I think you meant “thought crimes”

Fort Hood was a gun free zone to most of the people there. Orlando was a gun free zone. If you’d clarify which other events you’re talking about above, we can check on those too. But really, it’s myopic to focus on mass shootings when they are a small portion of the number of firearm homicides and injuries.

I was thinking more of the cartoon contest in Texas where two armed gunman pulled up and began firing, and were immediately killed.

Of course it happens, just like the Oregon shooter who was pepper sprayed and tackled (pretty awesome display of a cool head and bravery) but when there is an active shooter, how do you think the situation is resolved most of the time? People with guns - primarily police. There’s several instances when police encourage those who are armed to intervene.

But really, what I was hoping for was a response to this:

Sure, and what is your point? There is still a difference between some random item in the stream of commerce and items that are covered by the second amendment. Depending on the level of scrutiny we attach to the second amendment (and it seems to me that it would have to be at least intermediate scrutiny) you would have to make a case that banning AR-15s furthers some important government interest by means that are substantially related to that interest.

Preventing death is obviously an important government interest and regulation of firearms is substantially related to that interest when 2/3rds of all murders are committed using firearms. It is hard to make a case that banning AR-15s furthers that interest. YMMV

How would that longer waiting period have prevented any of the rare events (mass shootings) you are talking about?

No, but that’s what’s on the no fly list, right?

We can say it, but we probably shouldn’t – especially since the United States has a lot of troops in the Islamic world, uses their airbases, their airspace, the ports of call, buys their oil, and sells lots of American stuff to them in return. What Obama calls Muslims is not germane to the discussion anyway. Just another Sean Hannity talking point.
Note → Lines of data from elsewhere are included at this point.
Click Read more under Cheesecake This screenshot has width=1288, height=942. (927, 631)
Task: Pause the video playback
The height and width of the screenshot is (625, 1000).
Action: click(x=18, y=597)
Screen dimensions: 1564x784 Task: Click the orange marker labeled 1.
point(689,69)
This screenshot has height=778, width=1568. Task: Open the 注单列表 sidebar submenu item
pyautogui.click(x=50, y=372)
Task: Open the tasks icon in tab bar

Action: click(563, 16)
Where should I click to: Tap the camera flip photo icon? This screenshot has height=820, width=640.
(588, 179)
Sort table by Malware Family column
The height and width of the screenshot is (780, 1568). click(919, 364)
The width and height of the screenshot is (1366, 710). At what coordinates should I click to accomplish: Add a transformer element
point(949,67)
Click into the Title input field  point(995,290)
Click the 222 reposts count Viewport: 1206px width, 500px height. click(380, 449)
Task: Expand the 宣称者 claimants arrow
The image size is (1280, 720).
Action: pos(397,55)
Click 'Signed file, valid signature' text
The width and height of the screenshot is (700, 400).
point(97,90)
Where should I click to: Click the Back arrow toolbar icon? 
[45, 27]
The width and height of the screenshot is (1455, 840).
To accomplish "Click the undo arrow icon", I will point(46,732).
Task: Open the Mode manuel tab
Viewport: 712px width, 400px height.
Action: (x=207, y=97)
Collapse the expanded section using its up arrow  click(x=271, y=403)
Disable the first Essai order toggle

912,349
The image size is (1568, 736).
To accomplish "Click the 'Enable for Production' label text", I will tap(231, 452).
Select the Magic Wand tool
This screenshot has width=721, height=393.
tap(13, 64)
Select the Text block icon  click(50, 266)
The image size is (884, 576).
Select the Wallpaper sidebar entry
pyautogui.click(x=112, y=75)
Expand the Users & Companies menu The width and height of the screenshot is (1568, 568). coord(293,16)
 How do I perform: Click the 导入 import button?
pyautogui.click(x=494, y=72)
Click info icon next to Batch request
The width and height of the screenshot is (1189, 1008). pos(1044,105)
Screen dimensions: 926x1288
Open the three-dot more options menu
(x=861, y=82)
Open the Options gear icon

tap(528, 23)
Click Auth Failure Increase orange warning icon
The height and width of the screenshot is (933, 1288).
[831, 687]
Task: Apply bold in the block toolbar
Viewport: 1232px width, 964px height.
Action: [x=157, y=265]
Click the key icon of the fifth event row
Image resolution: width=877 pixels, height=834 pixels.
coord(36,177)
Oh another slippery slope argument. The government’s tracking fertilizer – what’s to keep the government from outlawing farms? Seriously, if you’re worried about that, maybe what you’re really worried about is a functioning democracy. Tyranny doesn’t happen because Jimbo can’t buy an AR-15. It probably happens because people in a democracy start tolerating and supporting ideas that aren’t democratic. There is nothing inherently undemocratic about restricting AR-15s or registration of guns, any more than it’s undemocratic to restrict the use of tanks or registration of cars. On the other hand, fabricating a voter fraud crisis and using it to endorse vote suppression…that’s very, very undemocratic. And very, very dangerous.

That’s interesting and all - in the same way a monkey juggling while riding a unicycle is interesting. But it’s not responsive to the subject that you brought up. That being compromise. Still nothing to offer on that front?